◆ PROBLEM REQUIREMENTS ◆
Set down exactly the lines from the one containing "The image size is (1066, 436)." to the final line of the records below, with every picture omitted.

─── PROVIDED ENTRIES

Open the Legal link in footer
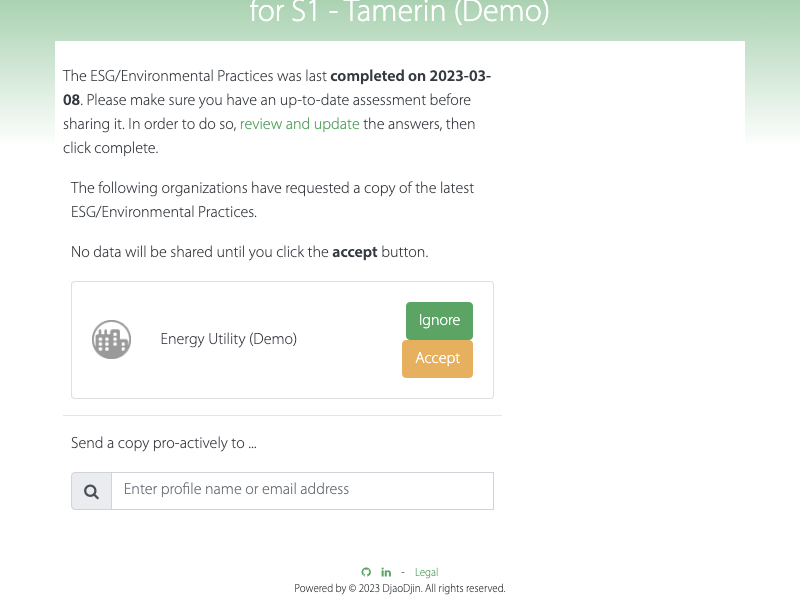800x600 pixels. tap(426, 572)
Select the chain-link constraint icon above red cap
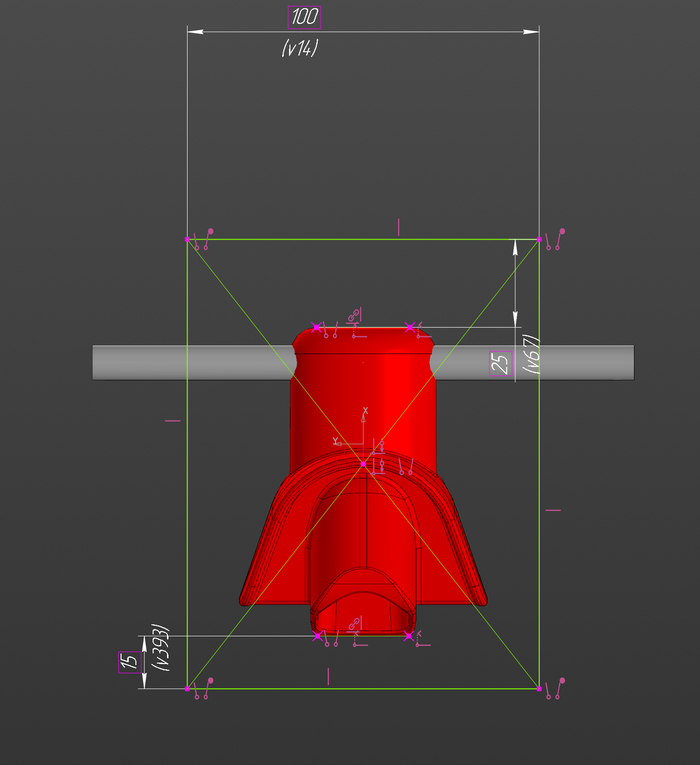This screenshot has width=700, height=765. [x=353, y=317]
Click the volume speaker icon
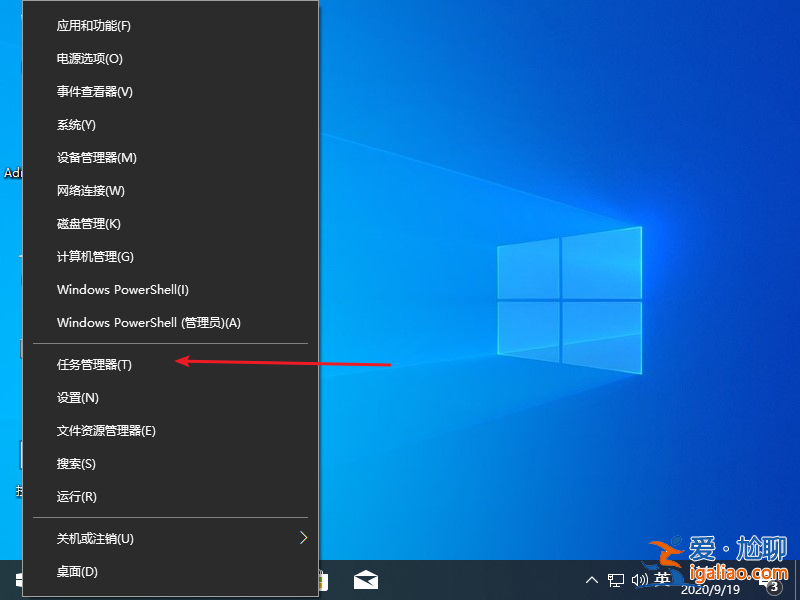This screenshot has height=600, width=800. [641, 580]
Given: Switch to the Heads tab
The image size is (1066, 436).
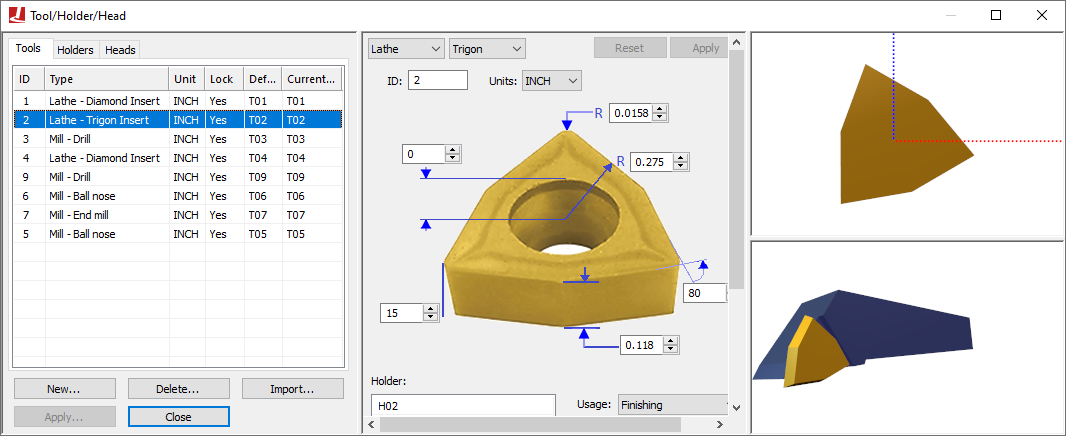Looking at the screenshot, I should coord(120,50).
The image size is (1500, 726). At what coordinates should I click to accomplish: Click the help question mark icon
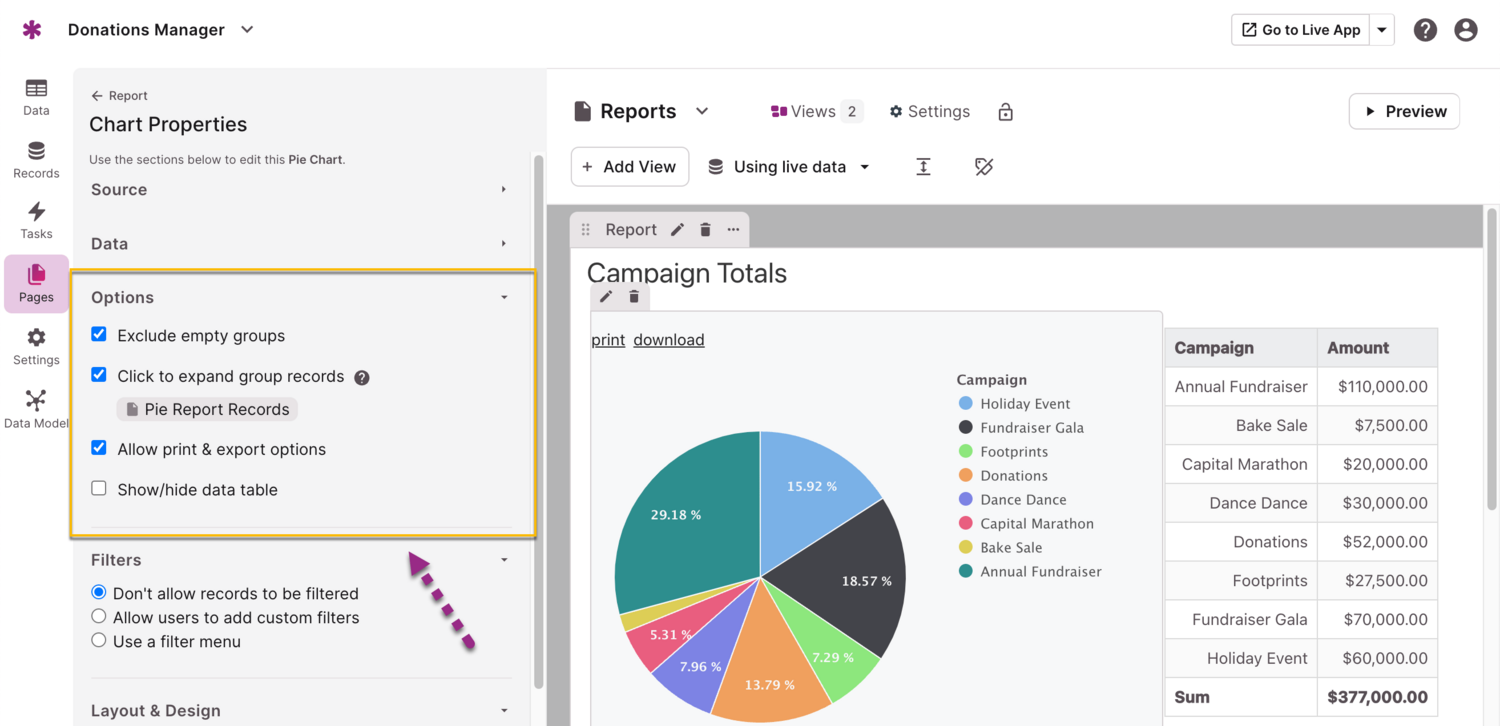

──────

◆ ANSWER SECTION ◆
The image size is (1066, 436).
Looking at the screenshot, I should coord(120,50).
The image size is (1500, 726). At what coordinates should I click to accomplish: Click the help question mark icon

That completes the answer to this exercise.